The interval of convergence is crucial for using series to represent functions since it tells us where the series accurately describes the function. For the power series \( \sum_{n=0}^{\infty} x^{n} \), the interval of convergence is \( |x|<1 \), which means for all real numbers \( x \) where \( x \) is greater than \( -1 \) and less than \( 1 \) the series converges.

To determine the interval of convergence for a modified power series, like in our exercise, we need to examine any operations we performed on the original series. For the function \( f(x)=\frac{x}{(1-x)^{2}} \), we find that the interval of convergence remains \( -1 < x < 1 \) even after differentiation and multiplication by \( x \) because these operations do not affect the series' convergence properties. Thus, our solution remains accurate and represents our function within this interval.

Differentiating a power series term-by-term is a powerful technique in calculus. This approach applies the power rule of differentiation \( (x^n)' = n x^{n-1} \) to each term of the series individually. For the series \( \sum_{n=0}^{\infty} x^{n} \) that represents \( \frac{1}{1-x} \), we differentiate each term to find the series representation for the function we're seeking, namely, \( \frac{x}{{(1-x)}^2} \).

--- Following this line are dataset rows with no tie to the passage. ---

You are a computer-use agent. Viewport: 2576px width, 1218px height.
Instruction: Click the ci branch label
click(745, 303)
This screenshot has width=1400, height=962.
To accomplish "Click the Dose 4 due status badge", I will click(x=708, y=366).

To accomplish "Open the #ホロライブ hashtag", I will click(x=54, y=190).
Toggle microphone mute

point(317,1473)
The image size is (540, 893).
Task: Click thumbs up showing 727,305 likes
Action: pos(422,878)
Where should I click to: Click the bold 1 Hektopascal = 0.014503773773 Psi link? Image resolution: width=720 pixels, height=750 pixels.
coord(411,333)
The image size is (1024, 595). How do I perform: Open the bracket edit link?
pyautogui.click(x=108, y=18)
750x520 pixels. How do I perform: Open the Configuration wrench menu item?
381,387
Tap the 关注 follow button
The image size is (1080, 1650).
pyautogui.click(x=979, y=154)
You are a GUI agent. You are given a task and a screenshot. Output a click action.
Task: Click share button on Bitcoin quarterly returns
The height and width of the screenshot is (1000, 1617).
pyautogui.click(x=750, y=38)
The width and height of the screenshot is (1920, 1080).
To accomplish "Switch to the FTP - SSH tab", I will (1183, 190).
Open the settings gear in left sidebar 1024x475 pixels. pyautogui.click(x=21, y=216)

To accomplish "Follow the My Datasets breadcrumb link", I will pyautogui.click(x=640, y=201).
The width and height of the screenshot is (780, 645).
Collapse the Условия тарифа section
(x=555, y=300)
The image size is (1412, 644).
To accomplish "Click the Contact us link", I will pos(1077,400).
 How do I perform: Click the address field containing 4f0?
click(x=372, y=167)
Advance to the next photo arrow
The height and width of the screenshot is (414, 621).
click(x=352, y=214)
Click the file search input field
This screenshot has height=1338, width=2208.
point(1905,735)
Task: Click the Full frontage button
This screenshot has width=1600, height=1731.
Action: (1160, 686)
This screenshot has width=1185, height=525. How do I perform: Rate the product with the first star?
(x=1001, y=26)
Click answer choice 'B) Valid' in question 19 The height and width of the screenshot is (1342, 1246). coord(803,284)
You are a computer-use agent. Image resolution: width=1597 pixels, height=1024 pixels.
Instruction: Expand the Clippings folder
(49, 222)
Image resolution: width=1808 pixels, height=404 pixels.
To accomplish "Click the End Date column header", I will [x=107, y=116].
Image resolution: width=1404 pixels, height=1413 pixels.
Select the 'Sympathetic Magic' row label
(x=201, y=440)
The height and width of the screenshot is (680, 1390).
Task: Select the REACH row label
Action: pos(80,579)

As a result, we yield the new series \( \sum_{n=1}^{\infty} n x^{n-1} \) after applying differentiation, and with a slight transformation - multiplying by \(x\) - we achieve the desired series \( \sum_{n=1}^{\infty} n x^n \). This process shows that differentiation of power series is a tool that enables us to obtain new functions and their series representations from known ones. It is essential to keep in mind the interval of convergence throughout this process, as the differentiated series will only be valid within the same convergence interval as the original series.